▶ [What you should do]
Only the text of the records belongs in the answer, copied exactly, with every picture omitted.

▶ [Supplied records]

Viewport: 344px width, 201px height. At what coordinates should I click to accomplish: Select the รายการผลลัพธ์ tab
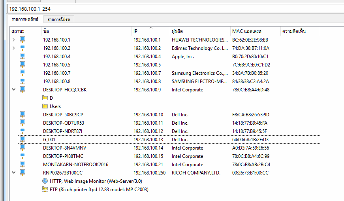(25, 19)
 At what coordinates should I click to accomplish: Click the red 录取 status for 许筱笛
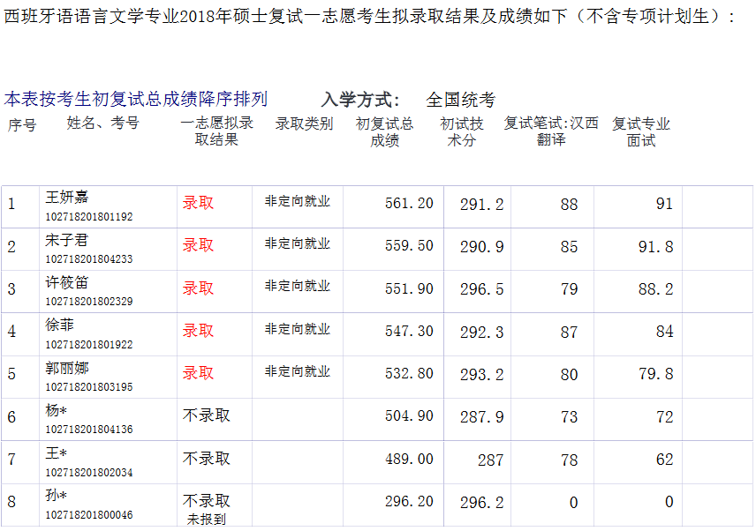198,288
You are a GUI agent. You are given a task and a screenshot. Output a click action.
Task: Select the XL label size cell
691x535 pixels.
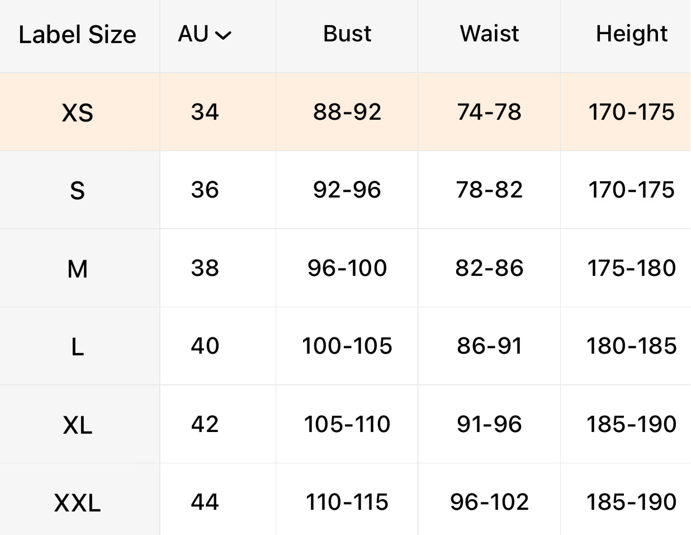point(77,425)
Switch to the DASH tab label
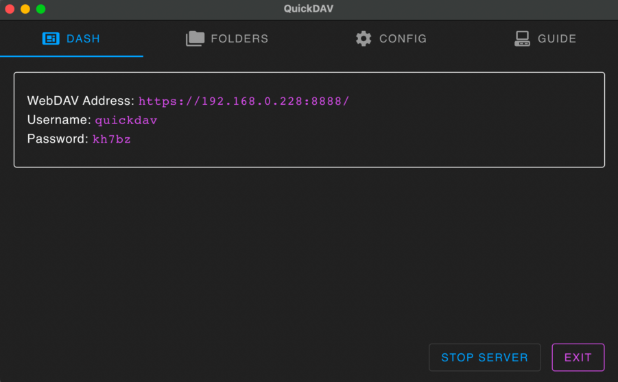The height and width of the screenshot is (382, 618). coord(83,38)
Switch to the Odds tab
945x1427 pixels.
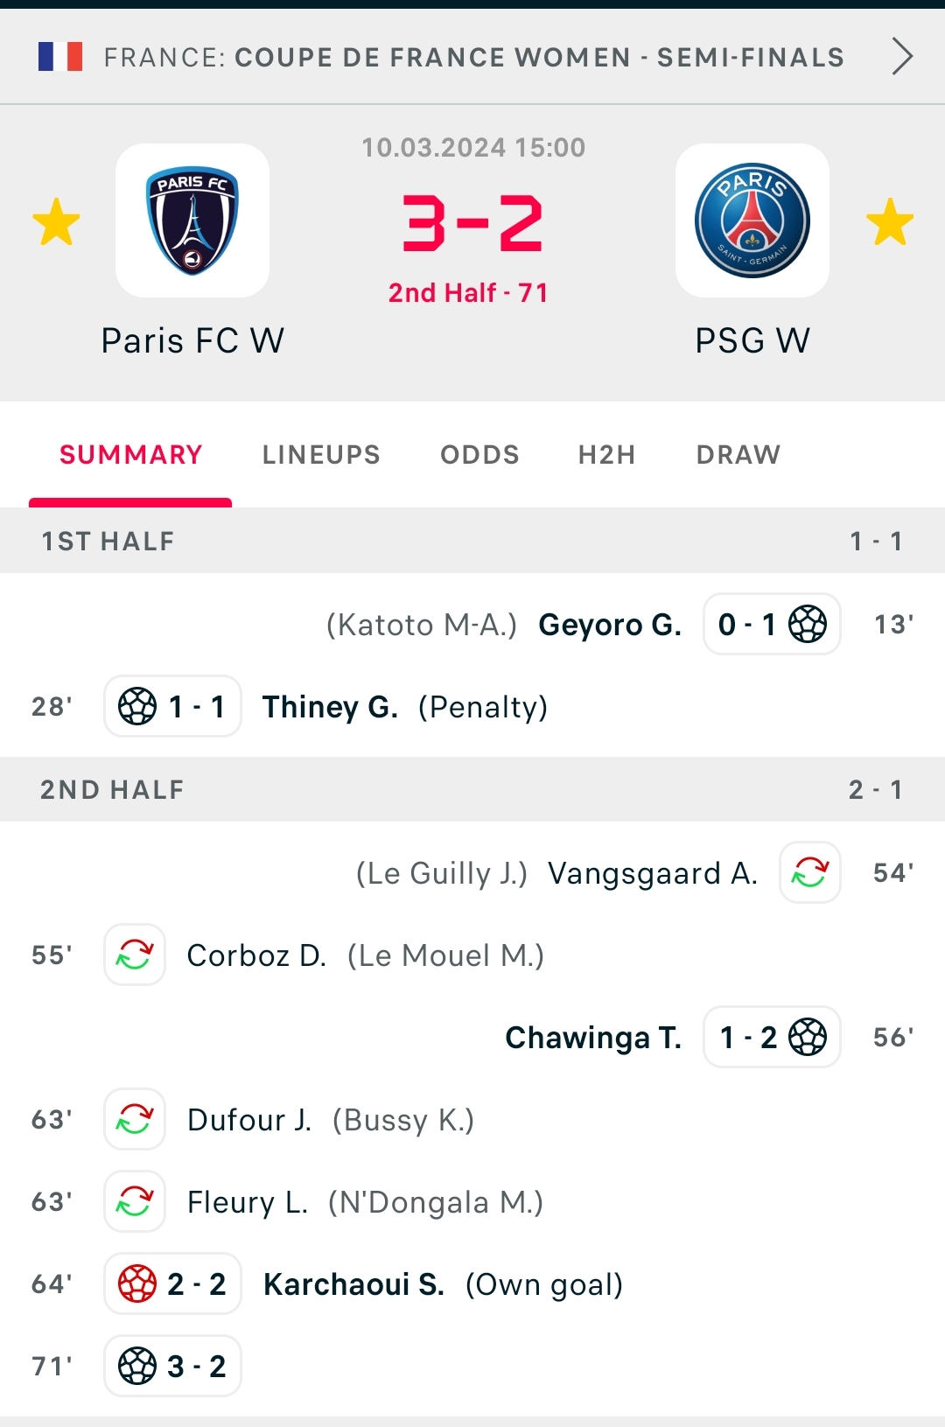pos(480,455)
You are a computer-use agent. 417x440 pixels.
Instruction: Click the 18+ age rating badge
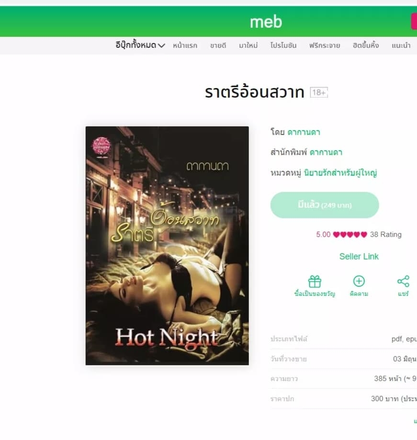click(x=319, y=92)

▶ [Response]
Viewport: 344px width, 201px height. At what coordinates should I click to accomplish: Select the รายการผลลัพธ์ tab
(25, 19)
 At what coordinates should I click to accomplish: Click the red 录取 status for 许筱笛
198,288
You are a GUI agent. You are given a task and a screenshot. Output a click action.
Task: Select the XL label size cell
691x535 pixels.
point(77,425)
Switch to the DASH tab label
The height and width of the screenshot is (382, 618). coord(83,38)
Switch to the Odds tab
945x1427 pixels.
pos(480,455)
You are a computer-use agent. 417x440 pixels.
Instruction: Click the 18+ age rating badge
click(x=319, y=92)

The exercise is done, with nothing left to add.